» **Task requirements**:
**A)** List every sports team named in the passage about stadium payments below.
**B)** Sum up the passage about stadium payments below in two sentences.
**C)** Write the next paragraph of the passage about stadium payments below, picking up after its final sentence.

» **Text section**:
==========
The Dodgers are in the midst of a $100 million stadium overhaul. The redesign includes a centerfield plaza with food and entertainment and a mobile cashless concession system. The team will deploy vendors with handheld devices that will take orders and accept contactless payments. Mobile ordering and pickup will also be available at concession stands and other sales points in the stadium.

Appetize’s role is to provide the cloud software that connects payments and third-party integrations, such as the Dodgers' partnership with Postmates that allows pre-ordering of concessions. There’s also the potential for extended e-commerce, such as in-game sports wagering and ties between fantasy sports and live sports, which would require a digital payment rail.

Many of these innovations were deployed in limited pilot tests. The Dodgers and Yankees started pilots with Postmates late in 2019. Sports and entertainment facilities often test new technology, with Visa using the Olympics to showcase new technology and the Atlanta Falcons and Tampa Bay Rays testing cashless payments before the pandemic shut down live events. Fiserv deployed its Clover point of sale technology (acquired in its purchase of First Data) at the Fiserv-branded Milwaukee Bucks arena in Milwaukee; and the Sacramento Kings and Boston Red Sox have tested autonomous checkout.

Given a full season without spectators in 2020, the dramatic consumer shift to digital and the public health regulations that will likely accompany the return of spectators to live events, Anderson anticipates a further move away from cash and face-to-face vending. A Dodgers spokesperson confirmed the payment project would be moved out of pilot when the stadium reopens for spectators.
==========
» **Recorded data**:
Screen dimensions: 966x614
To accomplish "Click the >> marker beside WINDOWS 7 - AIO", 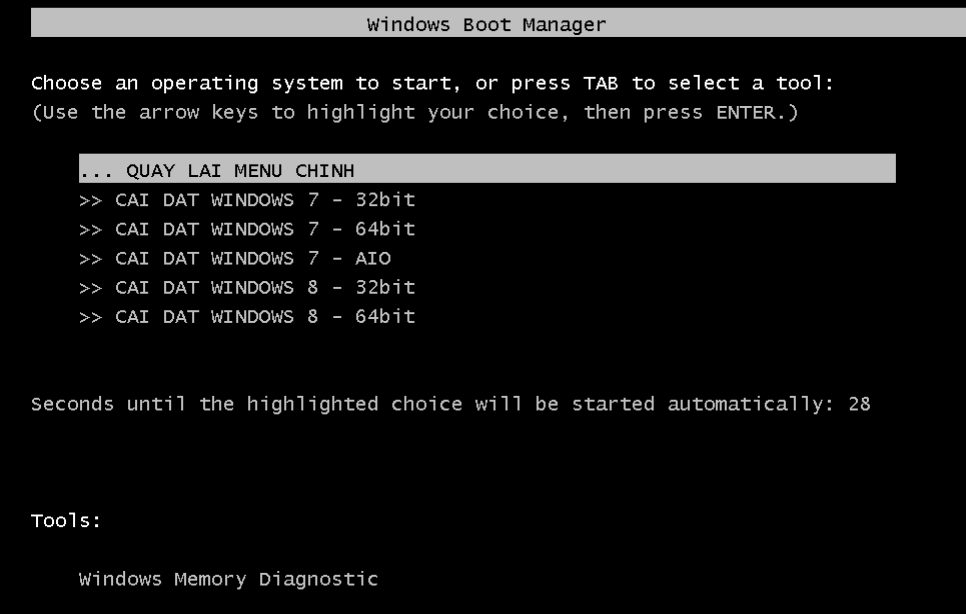I will [90, 258].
==========
» **Expected outputs**:
**A)**
Dodgers
Yankees
Atlanta Falcons
Tampa Bay Rays
Milwaukee Bucks
Sacramento Kings
Boston Red Sox

**B)** The Dodgers' $100 million stadium overhaul includes a mobile cashless concession system, with Appetize providing the cloud software that connects payments and third-party integrations such as pre-ordering through Postmates. Many of these innovations were deployed in limited pilot tests, and a Dodgers spokesperson confirmed the payment project would move out of pilot when the stadium reopens for spectators.

**C)**
The cloud and expanded QR codes can simplify the different payment streams by creating a consistent experience for different types of purchases, Anderson said.

“There was already a process of consolidation, to enable connections to disparate systems,” Anderson said, adding the work to connect activities such as ticketing, concessions, in-venue e-commerce and checkout-free payments will require complicated migrations to connect to a centralized hub.

“There really is no silver bullet,” Anderson said. “There’s no saying, ‘Hey, turn on NFC and all of our problems are solved.' ”

The accelerated embrace of contactless payments goes beyond sports and entertainment facilities, covering most businesses. This has resulted in organizations feeling pressure to handle high volumes of transactions, optimize acquirers based on geography or cost and manage different payment types.

Unifying these components in a single control layer is what Kristian Gjerding, CEO of London-based CellPoint Digital, calls payment orchestration. It’s a centralized environment that can manage an entire payment ecosystem, with a role-based “control layer” that assigns capabilities and roles via a cloud system. Payment orchestration manages compliance, uptime assurance, contract negotiation and acquiring.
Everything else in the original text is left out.